Pulling data from Twitter: Steps

In a previous post I introduced the different tools to pull data from Twitter I started to use.

John Eberly’s article was very helpful. It explains how to automatically backup data from an Amazon EC2 instance. I had to make some changes and some commands were not possible in the Amazon EC2 version I am using (Micro Basic 64-bit Amazon Linux instance). The article is also referring a newer application for backup but I couldn’t use it on this instance. If you know better methods don’t hesitate to share.

In this post I will describe the instructions to follow in order to run a program pulling data from Twitter, and to backup data collected.

    1. Amazon Web Services AWS

I created Micro instances (Basic 64-bit Amazon Linux) as pulling data from Twitter uses very low memory level. Use the management console and click on “Launch instance” to create a new one. Save the .pem file, right-click on your created instance in the Amazon Management Console and click on “Connect” to read the instructions to follow to connect to your instance from a terminal.

Note: you cannot login directly as “root” so in the SSH command, replace “root” in “root@ec2-ip-address.compute-1.amazonaws.com” by “ec2-user” and type the command “sudo su” to be as “root”.

    1. cURL

In a previous post I introduced the command line cURL to send a request to the Twitter Streaming API as below:
curl -d @myfilter.options https://stream.twitter.com/1/statuses/filter.json -uUser:password
where “myfilter.options” is a file containing the filter options required in a streaming request, using at least 1 of the “track”, “follow” and “location” options (e.g.: “track=twitter,tweet”) and “User” and “password” are the credentials of an existing Twitter account (registering an application is not required in this case).

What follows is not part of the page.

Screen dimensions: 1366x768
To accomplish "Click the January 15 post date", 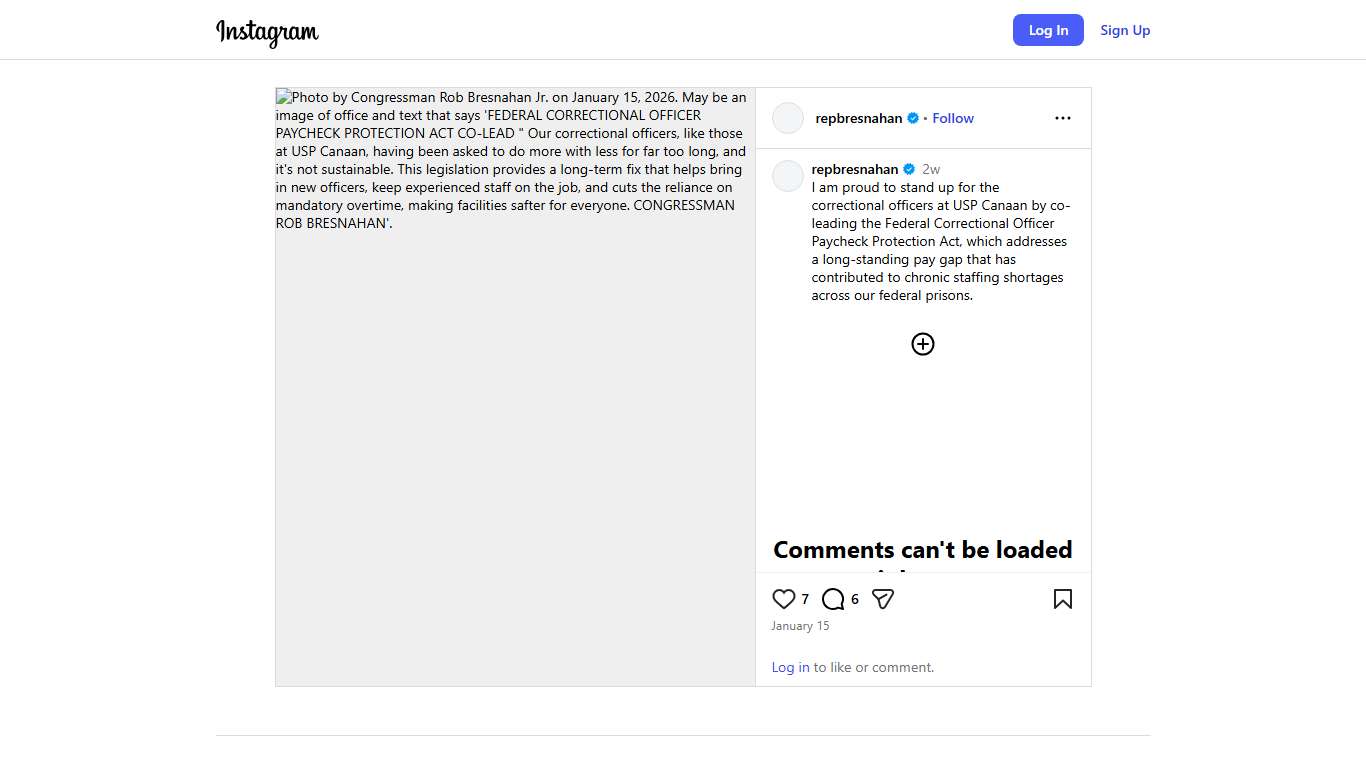I will coord(800,626).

To easily classify the files with the data collected from Twitter, I execute the following command:
curl -d @myfilter.conf https://stream.twitter.com/1/statuses/filter.json -umyusername:mypassword >> mydata_$(date +%Y%m%d-%H%M).log &
This runs the cURL command in the background (with the “&”) so it keeps running even when closing the terminal or disconnecting from the Amazon EC2 instance. The data collected is stored in a file with the desired prefix and the current date so you know when pulling data started.

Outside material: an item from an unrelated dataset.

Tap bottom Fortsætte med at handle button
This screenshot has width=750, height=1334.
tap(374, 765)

  • Back-up collected data with s3sync


The data collected from Twitter using the cURL command is stored in files. In my situation, files are initially created in the Amazon EC2 instance but I use Amazon S3 storage service to back up data and leave space in my Amazon EC2 instance (10GB of space on EC2). After creating a “Bucket” on Amazon S3 you need to install a synchronization tool where the data is collected. For that I use s3sync (ruby). (Note: newer tools exist but I couldn’t find any other I could use on Micro Amazon instance. If you know some, please share.).
To install s3sync:
-> Make sure recent Ruby version is installed (ruby -v: version should be at least “1.8.4”. Use sudo apt-get (or yum) install ruby libopenssl-ruby if necessary)
-> Download and unpack s3sync:
$ wget http://s3.amazonaws.com/ServEdge_pub/s3sync/s3sync.tar.gz
$ tar -xvzf s3sync.tar.gz
$ rm -f s3sync.tar.gz
-> Optional: install SSL certificates:
$ mkdir certs
$ cd certs
$ wget http://mirbsd.mirsolutions.de/cvs.cgi/~checkout~/src/etc/ssl.certs.shar
sh ssl.certs.shar
To use s3sync:
We need to set up environment variables (AWS_ACCESS_KEY_ID and AWS_SECRET_ACCESS_KEY) with Access keys information available in the Amazon Web Services website (Account → Security Details).
Once done, we can use the command “s3cmd.rb” to manage S3 buckets:
s3cmd.rb listbuckets (to list buckets),
s3cmd.rb createbucket MyBucket (to create new bucket named “MyBucket”),
s3cmd.rb list MyBucket 10 (to list only what is in “MyBucket” 10 lines at a time)…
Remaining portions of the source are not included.